# Tarefas propostas:
(A) Responda a estas perguntas sobre o texto sobre alienação fiduciária:
(i) Que instrumento contratual grande parte da população brasileira usou para concretizar o "sonho da casa própria"?
(ii) Qual lei trouxe o contrato de alienação fiduciária para a aquisição da propriedade imobiliária?
(iii) Como o texto classifica a alienação fiduciária quanto ao tipo de contrato?
(B) Reproduza fielmente o trecho do texto sobre alienação fiduciária que vai de "A primeira grande" a "e, portanto, acessório.".
(C) Como você resumiria o texto sobre alienação fiduciária em duas frases?

# Documento de origem:
++++++++++

Ao longo de muitos anos e até hoje, para se concretizar o "sonho da casa própria", o instrumento contratual utilizado por grande parte da população brasileira foi o contrato de compromisso (ou promessa) de compra e venda, em que pese a legislação civil não tê-lo regulado como modalidade específica de contrato, mas apenas, na disciplina genérica dos contratos preliminares1.
No entanto, com a já "debutante" lei 9.514/97, a aquisição da propriedade imobiliária passou a contar, também, com outro importante instrumento: o contrato de alienação fiduciária, o qual trouxe significativas vantagens, principalmente para o vendedor/incorporador e/ou agente financeiro, no que toca especialmente às peculiaridades de sua forma de extinção, em comparação com a promessa de compra e venda.
Inicialmente, cumpre dizer que os institutos jurídicos da promessa de compra e venda e a alienação fiduciária são inconfundíveis, haja vista que fazem parte de regimes jurídicos distintos, com particularidades intrínsecas a cada um.
A primeira grande diferença entre eles está no fato de a promessa de compra e venda se constituir como um contrato preliminar autônomo enquanto a alienação fiduciária é um contrato de garantia e, portanto, acessório.

++++++++++

# Material fornecido:
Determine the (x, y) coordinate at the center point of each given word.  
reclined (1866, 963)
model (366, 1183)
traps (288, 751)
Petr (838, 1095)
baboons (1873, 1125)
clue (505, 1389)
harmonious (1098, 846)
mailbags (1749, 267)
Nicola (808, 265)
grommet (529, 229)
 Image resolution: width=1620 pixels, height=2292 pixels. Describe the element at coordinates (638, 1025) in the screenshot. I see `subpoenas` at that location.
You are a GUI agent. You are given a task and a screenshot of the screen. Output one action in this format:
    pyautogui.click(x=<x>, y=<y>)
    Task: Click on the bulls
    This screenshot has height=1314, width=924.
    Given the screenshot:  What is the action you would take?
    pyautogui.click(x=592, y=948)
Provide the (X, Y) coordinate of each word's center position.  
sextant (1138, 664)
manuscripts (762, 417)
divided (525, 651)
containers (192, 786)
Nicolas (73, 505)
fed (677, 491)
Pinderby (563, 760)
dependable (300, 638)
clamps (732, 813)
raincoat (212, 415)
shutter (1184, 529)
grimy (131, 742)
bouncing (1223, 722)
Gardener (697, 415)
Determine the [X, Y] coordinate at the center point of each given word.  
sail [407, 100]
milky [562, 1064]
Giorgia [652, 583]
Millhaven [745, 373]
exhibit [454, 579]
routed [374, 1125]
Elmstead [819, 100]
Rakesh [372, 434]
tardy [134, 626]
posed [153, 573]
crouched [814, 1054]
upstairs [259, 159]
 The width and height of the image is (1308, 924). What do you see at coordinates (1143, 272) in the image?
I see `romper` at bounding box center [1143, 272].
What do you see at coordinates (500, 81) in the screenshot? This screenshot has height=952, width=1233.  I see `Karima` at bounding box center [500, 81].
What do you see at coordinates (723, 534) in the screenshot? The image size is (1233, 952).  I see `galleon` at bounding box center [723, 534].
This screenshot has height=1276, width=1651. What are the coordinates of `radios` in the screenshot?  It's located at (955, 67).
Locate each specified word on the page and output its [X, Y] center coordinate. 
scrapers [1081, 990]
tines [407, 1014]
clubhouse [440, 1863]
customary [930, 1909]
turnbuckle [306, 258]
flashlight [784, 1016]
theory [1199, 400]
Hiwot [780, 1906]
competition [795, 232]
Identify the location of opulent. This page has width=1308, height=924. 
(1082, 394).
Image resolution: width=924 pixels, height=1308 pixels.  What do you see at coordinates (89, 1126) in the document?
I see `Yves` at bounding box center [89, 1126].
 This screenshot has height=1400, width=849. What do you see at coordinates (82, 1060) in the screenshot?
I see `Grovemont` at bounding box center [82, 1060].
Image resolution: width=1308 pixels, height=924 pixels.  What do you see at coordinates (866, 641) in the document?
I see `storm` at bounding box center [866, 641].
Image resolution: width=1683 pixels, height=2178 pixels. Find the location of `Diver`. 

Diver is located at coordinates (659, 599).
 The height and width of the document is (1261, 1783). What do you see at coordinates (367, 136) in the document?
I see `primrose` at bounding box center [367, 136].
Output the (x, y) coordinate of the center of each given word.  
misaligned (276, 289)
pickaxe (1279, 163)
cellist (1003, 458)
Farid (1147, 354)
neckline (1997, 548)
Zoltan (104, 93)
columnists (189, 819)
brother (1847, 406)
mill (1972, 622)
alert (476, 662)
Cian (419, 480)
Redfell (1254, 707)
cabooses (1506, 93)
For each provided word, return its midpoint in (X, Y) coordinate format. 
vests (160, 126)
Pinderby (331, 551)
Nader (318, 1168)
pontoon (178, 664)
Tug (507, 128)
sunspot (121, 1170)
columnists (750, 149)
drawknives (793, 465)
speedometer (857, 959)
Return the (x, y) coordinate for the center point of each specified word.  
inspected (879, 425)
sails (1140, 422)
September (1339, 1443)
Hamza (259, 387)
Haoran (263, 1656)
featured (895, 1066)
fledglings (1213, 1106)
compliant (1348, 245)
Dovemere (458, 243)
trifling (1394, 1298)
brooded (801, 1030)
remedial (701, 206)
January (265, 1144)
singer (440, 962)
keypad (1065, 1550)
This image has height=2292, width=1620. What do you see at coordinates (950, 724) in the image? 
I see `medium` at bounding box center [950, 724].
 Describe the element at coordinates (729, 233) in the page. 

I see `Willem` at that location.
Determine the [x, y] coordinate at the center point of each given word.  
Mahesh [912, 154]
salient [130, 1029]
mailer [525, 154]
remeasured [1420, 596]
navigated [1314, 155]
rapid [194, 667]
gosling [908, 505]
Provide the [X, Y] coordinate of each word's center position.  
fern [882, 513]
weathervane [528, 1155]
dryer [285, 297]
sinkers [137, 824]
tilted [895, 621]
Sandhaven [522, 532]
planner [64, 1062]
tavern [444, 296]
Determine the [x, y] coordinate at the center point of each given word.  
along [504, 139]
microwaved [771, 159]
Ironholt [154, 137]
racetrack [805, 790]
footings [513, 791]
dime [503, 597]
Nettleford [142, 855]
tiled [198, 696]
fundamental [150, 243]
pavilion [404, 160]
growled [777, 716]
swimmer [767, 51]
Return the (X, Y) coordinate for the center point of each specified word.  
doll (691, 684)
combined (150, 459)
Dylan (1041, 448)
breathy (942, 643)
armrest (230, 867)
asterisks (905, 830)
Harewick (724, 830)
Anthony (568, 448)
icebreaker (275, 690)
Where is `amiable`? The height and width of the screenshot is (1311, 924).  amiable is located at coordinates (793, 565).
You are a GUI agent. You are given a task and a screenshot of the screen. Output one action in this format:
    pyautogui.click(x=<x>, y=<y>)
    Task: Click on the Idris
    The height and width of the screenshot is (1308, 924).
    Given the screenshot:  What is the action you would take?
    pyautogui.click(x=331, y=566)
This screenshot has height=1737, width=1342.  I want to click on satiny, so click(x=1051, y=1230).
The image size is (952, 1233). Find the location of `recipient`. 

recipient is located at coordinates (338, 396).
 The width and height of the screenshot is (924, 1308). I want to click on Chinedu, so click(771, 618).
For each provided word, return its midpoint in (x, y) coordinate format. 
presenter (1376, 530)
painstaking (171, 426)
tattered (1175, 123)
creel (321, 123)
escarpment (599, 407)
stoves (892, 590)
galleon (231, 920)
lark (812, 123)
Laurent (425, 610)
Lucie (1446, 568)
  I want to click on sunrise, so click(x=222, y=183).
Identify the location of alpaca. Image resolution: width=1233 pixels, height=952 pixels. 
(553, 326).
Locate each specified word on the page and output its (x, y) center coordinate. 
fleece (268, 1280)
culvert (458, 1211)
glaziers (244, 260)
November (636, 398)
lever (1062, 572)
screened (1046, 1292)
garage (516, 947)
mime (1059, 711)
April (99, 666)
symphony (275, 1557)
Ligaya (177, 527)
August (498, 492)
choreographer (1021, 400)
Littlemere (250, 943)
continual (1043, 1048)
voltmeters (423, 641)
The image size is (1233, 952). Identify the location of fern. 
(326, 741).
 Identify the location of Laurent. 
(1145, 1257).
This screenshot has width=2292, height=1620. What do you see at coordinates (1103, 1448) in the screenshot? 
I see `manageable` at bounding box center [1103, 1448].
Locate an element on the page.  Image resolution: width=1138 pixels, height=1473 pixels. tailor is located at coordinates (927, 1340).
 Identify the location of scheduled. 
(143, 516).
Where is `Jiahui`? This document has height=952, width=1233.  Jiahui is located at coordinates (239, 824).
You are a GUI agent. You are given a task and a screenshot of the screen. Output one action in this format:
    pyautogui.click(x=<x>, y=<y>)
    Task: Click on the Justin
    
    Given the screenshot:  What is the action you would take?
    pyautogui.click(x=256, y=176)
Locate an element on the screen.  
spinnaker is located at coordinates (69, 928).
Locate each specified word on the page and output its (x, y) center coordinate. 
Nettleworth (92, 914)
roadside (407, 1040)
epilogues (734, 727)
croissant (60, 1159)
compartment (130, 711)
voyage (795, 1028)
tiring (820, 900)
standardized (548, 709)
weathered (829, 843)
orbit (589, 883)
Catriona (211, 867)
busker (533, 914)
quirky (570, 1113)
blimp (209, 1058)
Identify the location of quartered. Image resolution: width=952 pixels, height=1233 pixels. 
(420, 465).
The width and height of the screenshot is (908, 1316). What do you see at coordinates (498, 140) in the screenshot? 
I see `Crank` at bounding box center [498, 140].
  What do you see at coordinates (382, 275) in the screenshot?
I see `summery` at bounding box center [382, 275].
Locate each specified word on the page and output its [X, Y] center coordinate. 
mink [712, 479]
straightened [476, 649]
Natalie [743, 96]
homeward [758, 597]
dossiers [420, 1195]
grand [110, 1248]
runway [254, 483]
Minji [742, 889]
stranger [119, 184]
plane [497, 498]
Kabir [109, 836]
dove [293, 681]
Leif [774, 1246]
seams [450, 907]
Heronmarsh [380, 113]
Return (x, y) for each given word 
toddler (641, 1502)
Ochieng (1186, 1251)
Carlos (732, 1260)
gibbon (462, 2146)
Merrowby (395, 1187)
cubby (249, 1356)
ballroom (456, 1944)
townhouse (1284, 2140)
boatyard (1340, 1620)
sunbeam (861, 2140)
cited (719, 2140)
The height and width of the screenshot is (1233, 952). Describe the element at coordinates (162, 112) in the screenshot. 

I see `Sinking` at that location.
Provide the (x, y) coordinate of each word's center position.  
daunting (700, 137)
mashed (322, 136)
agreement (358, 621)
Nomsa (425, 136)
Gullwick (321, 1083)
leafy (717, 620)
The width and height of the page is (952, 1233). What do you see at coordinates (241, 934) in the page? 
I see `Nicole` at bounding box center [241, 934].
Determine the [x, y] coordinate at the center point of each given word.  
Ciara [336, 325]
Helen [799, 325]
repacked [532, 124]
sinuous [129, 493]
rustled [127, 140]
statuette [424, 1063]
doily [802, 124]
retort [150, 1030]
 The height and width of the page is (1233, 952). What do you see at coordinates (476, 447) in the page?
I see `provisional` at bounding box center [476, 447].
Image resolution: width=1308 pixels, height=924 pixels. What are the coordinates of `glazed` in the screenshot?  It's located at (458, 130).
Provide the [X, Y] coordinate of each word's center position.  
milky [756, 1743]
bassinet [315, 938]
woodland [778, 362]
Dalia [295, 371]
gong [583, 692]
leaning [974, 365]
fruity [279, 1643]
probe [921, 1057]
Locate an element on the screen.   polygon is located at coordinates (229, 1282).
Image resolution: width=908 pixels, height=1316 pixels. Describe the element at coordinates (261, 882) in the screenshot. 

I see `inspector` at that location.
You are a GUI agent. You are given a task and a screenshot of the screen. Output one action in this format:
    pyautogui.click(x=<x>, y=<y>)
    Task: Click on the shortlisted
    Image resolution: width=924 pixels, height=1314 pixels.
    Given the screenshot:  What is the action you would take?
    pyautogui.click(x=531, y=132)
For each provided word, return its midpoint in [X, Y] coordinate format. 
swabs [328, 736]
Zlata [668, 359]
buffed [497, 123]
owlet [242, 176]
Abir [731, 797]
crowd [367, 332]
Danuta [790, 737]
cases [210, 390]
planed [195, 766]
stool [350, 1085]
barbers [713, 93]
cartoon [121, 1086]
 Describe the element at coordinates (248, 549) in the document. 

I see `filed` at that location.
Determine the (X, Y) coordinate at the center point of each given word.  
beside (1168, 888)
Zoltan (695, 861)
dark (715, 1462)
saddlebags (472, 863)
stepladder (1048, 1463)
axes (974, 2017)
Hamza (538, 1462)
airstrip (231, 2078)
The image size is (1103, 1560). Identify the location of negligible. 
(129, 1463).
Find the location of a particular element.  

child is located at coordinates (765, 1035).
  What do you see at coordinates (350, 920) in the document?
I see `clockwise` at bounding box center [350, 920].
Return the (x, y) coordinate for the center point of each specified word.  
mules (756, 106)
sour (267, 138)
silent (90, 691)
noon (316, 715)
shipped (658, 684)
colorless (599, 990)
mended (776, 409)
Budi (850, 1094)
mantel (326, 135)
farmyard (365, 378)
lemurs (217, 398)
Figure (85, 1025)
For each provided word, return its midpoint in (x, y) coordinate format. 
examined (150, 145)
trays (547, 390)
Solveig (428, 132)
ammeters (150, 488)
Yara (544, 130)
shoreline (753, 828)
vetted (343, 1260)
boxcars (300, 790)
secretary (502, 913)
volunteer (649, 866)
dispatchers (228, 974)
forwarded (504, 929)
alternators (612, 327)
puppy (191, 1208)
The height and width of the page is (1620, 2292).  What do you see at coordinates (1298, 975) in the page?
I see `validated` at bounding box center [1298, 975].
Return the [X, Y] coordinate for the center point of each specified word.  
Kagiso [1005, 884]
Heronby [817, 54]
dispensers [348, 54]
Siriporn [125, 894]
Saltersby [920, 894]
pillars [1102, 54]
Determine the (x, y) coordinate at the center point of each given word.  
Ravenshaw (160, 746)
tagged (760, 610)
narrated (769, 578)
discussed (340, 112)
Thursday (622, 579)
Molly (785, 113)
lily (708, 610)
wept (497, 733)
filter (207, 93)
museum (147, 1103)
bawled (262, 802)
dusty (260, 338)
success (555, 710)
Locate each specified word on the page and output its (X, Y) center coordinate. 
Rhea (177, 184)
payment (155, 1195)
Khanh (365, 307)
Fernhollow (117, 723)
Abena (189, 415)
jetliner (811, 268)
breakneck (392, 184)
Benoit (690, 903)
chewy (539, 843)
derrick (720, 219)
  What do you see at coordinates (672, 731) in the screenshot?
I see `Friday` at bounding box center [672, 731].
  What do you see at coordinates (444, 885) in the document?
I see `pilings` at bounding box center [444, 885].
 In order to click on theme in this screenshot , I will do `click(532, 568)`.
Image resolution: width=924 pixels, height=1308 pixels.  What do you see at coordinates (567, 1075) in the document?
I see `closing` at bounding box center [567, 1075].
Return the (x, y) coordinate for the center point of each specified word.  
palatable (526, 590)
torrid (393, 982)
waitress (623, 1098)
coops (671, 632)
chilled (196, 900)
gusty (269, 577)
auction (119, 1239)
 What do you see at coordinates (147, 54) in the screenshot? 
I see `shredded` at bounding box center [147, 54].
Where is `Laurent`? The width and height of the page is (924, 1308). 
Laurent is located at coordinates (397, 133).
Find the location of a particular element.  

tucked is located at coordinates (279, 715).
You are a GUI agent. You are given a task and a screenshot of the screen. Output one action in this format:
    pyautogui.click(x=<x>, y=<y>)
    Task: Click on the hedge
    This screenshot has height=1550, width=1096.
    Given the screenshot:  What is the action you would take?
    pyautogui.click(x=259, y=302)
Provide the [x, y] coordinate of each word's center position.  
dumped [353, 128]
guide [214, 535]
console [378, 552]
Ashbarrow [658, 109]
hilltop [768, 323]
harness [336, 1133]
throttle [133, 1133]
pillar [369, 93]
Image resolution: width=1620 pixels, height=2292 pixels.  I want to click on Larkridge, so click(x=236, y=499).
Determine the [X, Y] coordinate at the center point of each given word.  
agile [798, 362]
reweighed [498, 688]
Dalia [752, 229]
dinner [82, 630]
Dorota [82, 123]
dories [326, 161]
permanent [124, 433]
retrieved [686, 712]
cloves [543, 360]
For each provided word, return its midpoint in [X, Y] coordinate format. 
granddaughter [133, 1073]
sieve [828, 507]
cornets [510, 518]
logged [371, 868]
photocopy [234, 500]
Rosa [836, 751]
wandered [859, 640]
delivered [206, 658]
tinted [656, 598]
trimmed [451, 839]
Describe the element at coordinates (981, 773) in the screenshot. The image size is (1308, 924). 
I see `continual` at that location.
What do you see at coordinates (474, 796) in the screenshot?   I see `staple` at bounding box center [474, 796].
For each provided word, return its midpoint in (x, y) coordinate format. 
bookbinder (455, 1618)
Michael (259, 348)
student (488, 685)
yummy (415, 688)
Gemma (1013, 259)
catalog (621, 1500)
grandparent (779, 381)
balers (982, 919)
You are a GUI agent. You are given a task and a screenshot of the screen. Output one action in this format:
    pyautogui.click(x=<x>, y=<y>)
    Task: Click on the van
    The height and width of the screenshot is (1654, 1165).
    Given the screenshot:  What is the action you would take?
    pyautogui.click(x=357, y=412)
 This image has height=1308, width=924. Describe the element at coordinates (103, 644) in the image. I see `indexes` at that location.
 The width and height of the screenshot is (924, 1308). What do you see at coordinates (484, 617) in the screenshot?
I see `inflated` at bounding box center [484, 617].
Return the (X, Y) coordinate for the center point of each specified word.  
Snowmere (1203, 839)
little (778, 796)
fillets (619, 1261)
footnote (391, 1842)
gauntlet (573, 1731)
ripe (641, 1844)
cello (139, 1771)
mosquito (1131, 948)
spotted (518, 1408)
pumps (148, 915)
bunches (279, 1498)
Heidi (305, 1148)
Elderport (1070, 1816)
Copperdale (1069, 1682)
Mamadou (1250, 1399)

++++++++++

# Resultados do exercício:
(A)
(i) O contrato de compromisso (ou promessa) de compra e venda.
(ii) A lei 9.514/97.
(iii) Como um contrato de garantia e, portanto, acessório.

(B)
A primeira grande diferença entre eles está no fato de a promessa de compra e venda se constituir como um contrato preliminar autônomo enquanto a alienação fiduciária é um contrato de garantia e, portanto, acessório.

(C) Por muitos anos, grande parte da população brasileira recorreu à promessa de compra e venda para adquirir a casa própria, e a lei 9.514/97 acrescentou a alienação fiduciária, que trouxe vantagens sobretudo ao vendedor/incorporador e/ou agente financeiro quanto à forma de extinção. Os dois institutos pertencem a regimes jurídicos distintos: a promessa de compra e venda é um contrato preliminar autônomo, enquanto a alienação fiduciária é um contrato de garantia e, portanto, acessório.